All you’d need is to start a ‘voting ring’ of compatible single issue voters willing to support each other in the areas they don’t care about, and willing to boycott legislation drafted from outside the voting ring system. In the long term, the winning strategy is joining or supporting the largest possible, best whipped ring, even if it means compromising severely on your secondary interests. When whipped properly, the ring could even hold its own votes on who the ‘real’ representatives are - ideally reverting to a fixed term representative democracy, but in practice these kinds of groups tend to degenerate to a loosely coupled highly stratified social group that enables the worst possible behaviour. So id bet my money on that being the ultimate outcome.
This sort of thing happens already in the direct democracies of user governed websites (like stack overflow) so it’s not obvious to me why it wouldn’t happen here. I guess there’s nothing stopping you from voting for an independent representative (even yourself), but... that goes for today, too.
I assume the people who came up with this system have some meaningful defense against political parties and other external social structures from forming on top of it. I’m not exactly that informed about the system. This is just a first impression.
Blockchain voting though, is that a joke? You can’t gamble your country on whether a foreign adversary can find hash collisions. That means it needs to be independently auditable, both by election monitors to ensure only eligible voters are counted, and by individual voters to ensure their vote wasn’t changed. In other words, bye-bye secret ballot, hello vote-buying. You might be able to stop your neighbors from finding out your vote, but the person you sold your vote to can check your vote just as easily as you can.
I know I’d vote for Schultz for a free Frappuccino. ****in love espresso frappuccinos. They’re even better knowing how much Starbucks employees hate making them. Mmm.

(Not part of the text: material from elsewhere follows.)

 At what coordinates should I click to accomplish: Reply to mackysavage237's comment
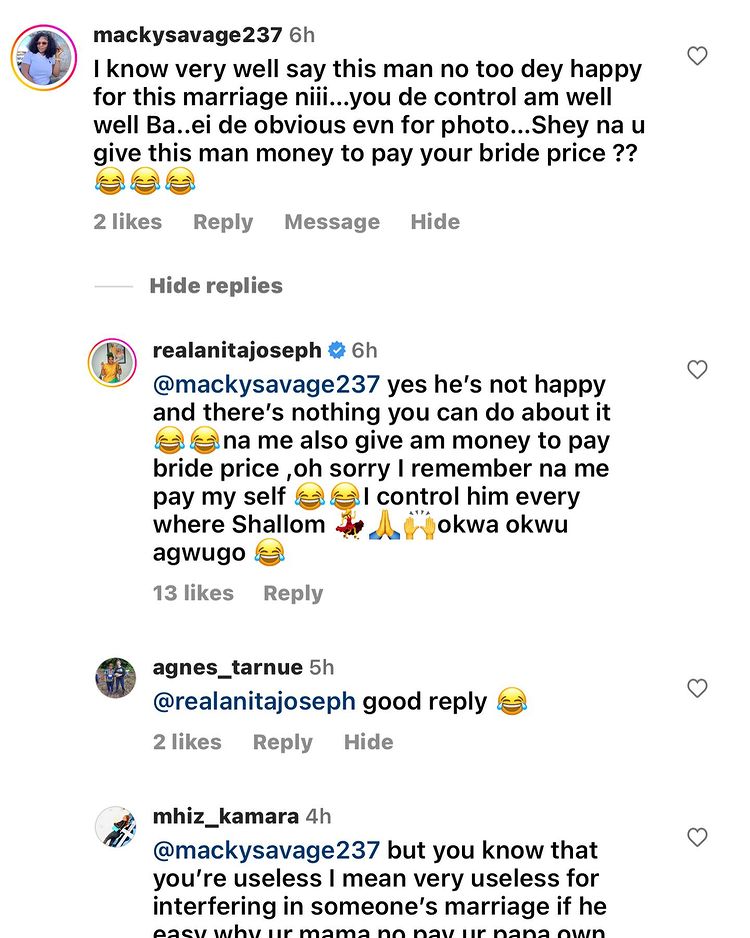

Anyway, I’m all for using computers to solve social problems. Use a computer to compute the maximally fair electoral districts, use a computer to figure out the best places to put polling stations so that people have the most opportunities to vote. **** like that. Stop trying to use ****ing computers for trust. Stop trusting them, period. Computers are garbage. Trusting computers will never improve anything. Never has, never will.